■ EXERCISE DIRECTIONS ■
Your output should be the lines of the entries below, exactly, from the first one through the line that holds "This screenshot has width=1568, height=709.".

■ AVAILABLE DATA ■
---*---
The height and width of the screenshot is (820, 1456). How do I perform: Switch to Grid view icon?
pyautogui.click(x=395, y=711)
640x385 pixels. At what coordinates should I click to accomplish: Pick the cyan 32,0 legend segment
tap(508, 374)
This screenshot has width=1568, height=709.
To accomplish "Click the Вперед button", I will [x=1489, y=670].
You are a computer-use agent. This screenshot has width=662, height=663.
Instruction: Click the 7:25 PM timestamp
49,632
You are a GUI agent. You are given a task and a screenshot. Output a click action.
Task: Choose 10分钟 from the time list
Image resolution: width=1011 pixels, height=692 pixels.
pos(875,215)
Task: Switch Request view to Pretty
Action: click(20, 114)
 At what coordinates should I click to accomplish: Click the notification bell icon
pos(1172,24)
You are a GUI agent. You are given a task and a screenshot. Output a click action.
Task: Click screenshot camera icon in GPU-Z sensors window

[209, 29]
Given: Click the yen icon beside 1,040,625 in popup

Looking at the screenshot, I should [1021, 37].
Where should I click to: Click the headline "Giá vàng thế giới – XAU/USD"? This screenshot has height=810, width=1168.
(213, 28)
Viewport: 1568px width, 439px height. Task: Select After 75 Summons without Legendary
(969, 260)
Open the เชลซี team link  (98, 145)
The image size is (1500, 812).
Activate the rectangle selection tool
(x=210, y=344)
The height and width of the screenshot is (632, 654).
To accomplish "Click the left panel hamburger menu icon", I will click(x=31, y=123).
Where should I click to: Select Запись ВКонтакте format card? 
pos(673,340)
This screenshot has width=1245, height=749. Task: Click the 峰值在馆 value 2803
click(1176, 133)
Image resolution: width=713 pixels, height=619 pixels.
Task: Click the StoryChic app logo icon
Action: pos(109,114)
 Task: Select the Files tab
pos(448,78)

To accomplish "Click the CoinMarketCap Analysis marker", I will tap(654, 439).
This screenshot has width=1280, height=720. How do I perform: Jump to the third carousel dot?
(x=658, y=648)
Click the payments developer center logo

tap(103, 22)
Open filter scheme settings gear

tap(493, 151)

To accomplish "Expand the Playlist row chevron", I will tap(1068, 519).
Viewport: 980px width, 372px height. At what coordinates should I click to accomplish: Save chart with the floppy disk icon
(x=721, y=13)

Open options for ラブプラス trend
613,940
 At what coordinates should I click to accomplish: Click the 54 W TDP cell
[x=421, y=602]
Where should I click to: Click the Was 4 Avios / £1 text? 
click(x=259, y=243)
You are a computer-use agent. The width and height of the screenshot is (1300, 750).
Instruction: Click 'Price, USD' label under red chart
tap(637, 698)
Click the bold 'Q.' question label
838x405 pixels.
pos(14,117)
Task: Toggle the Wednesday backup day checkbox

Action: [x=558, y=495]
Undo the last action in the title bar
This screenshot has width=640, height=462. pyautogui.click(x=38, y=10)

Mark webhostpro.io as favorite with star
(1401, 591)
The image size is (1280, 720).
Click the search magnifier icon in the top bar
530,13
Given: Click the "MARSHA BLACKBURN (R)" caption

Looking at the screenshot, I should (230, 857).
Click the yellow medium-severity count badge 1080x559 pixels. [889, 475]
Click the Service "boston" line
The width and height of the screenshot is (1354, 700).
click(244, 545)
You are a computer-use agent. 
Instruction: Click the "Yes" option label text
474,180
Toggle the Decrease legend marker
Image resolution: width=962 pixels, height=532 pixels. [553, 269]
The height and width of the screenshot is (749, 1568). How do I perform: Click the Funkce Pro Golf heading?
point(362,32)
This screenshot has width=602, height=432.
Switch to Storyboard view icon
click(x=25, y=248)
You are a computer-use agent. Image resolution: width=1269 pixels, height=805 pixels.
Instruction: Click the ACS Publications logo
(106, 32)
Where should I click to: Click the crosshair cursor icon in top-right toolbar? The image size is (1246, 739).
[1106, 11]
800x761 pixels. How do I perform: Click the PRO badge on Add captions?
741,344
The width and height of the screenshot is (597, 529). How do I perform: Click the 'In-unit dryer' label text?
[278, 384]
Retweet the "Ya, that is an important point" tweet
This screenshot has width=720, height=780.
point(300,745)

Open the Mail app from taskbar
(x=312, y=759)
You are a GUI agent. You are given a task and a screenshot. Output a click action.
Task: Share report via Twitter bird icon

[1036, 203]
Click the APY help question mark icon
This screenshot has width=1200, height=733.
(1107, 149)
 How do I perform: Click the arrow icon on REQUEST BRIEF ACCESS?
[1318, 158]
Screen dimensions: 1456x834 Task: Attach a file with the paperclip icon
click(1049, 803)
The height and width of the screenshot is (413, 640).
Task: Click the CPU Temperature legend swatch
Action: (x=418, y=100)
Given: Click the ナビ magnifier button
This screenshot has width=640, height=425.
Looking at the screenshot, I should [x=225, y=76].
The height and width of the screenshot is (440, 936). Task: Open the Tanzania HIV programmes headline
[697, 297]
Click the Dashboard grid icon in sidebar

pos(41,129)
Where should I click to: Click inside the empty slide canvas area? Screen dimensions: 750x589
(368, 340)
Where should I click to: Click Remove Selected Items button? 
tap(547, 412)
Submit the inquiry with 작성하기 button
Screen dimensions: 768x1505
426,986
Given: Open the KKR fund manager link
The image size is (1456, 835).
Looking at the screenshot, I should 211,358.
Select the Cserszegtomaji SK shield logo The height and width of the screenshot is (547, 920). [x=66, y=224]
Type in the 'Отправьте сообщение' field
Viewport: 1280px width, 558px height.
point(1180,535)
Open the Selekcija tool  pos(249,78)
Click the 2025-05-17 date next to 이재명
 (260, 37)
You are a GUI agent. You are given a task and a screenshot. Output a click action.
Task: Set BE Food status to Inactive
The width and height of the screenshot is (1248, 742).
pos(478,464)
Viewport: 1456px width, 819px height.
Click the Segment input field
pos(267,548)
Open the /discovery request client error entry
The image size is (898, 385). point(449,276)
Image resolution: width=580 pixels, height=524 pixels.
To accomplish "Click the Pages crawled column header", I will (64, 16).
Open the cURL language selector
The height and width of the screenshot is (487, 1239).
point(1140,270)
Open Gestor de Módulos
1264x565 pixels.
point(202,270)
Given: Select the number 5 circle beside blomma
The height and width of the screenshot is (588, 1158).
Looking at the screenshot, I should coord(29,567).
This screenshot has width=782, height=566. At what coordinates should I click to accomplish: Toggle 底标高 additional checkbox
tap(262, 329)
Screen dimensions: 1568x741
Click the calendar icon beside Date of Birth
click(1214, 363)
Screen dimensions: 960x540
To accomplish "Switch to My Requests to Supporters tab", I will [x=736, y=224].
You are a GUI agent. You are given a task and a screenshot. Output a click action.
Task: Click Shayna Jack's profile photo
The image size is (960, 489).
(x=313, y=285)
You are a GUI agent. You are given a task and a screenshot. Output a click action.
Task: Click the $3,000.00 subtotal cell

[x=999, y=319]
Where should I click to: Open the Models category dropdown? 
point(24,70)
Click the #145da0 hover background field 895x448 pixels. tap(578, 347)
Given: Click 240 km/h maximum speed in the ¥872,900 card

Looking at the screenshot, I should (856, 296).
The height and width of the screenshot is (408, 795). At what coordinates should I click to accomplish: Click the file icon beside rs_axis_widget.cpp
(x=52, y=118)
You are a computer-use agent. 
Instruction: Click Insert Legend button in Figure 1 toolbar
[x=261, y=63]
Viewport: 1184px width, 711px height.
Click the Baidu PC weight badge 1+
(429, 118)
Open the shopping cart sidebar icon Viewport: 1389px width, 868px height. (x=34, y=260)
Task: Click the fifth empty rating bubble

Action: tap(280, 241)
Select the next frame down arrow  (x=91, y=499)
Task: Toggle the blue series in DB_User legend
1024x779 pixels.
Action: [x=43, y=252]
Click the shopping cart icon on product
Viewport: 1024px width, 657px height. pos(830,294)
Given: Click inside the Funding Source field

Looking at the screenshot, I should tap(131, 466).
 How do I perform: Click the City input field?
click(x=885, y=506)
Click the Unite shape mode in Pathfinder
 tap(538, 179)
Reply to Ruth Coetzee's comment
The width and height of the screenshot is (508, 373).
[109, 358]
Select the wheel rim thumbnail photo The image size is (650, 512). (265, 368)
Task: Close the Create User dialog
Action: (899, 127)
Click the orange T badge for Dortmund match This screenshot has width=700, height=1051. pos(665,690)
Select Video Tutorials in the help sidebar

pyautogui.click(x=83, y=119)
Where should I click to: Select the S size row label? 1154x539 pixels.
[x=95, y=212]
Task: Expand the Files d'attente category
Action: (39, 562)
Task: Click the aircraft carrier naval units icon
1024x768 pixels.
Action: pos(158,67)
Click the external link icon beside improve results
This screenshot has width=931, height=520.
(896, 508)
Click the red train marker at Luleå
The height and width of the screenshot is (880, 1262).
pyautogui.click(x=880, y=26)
---*---
■ EXERCISE ANSWER ■
The height and width of the screenshot is (820, 1456). How do I perform: Switch to Grid view icon?
pyautogui.click(x=395, y=711)
640x385 pixels. At what coordinates should I click to accomplish: Pick the cyan 32,0 legend segment
tap(508, 374)
This screenshot has width=1568, height=709.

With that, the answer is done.